── GIVEN DATA

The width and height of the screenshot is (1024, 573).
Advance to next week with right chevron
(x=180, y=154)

────
── GIVEN DATA

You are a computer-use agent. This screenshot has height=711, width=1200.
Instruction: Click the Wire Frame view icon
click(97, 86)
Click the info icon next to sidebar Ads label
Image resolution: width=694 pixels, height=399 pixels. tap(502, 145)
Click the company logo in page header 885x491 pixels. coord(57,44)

────
── GIVEN DATA

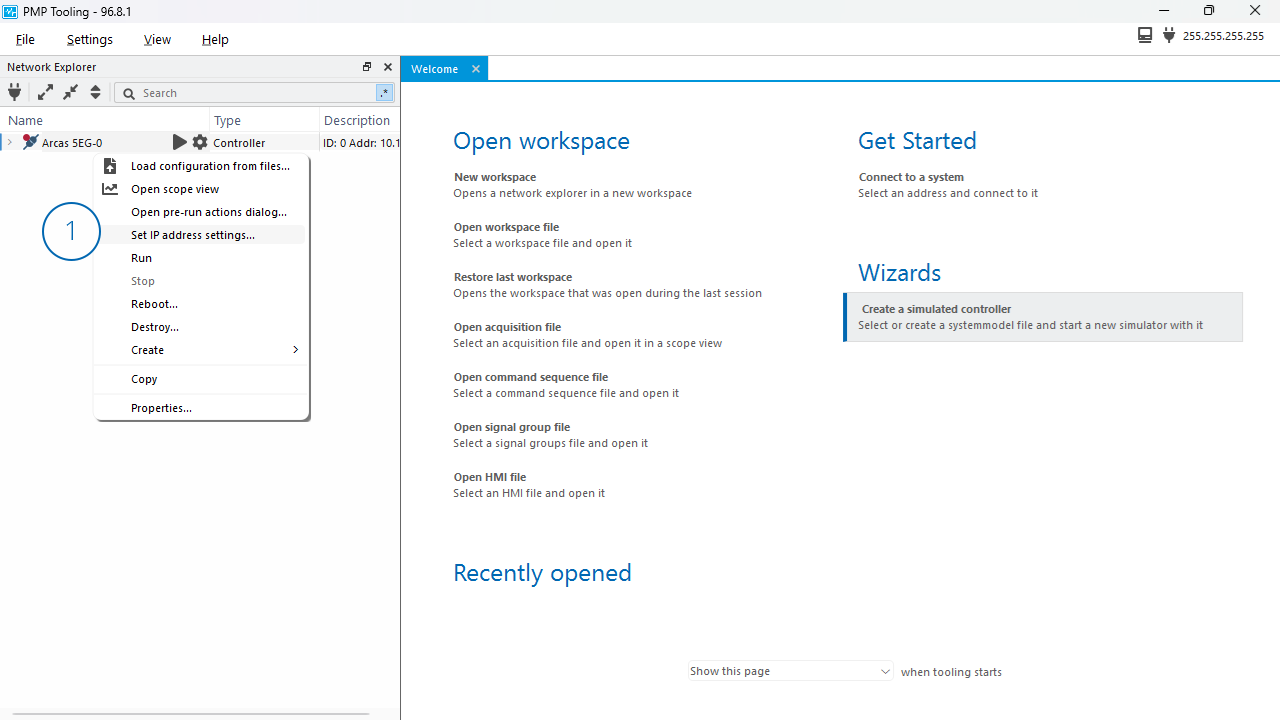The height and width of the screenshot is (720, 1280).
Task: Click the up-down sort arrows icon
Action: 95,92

────

● **WHAT THE TASK REQUIRES**
Precisely the lines between those holding "Click the info icon next to sidebar Ads label" and "Click the company", inclusive, are to be reproduced from the listing above, with nothing added.

● **ANSWER FOR THE TASK**
Click the info icon next to sidebar Ads label
Image resolution: width=694 pixels, height=399 pixels. tap(502, 145)
Click the company logo in page header 885x491 pixels. coord(57,44)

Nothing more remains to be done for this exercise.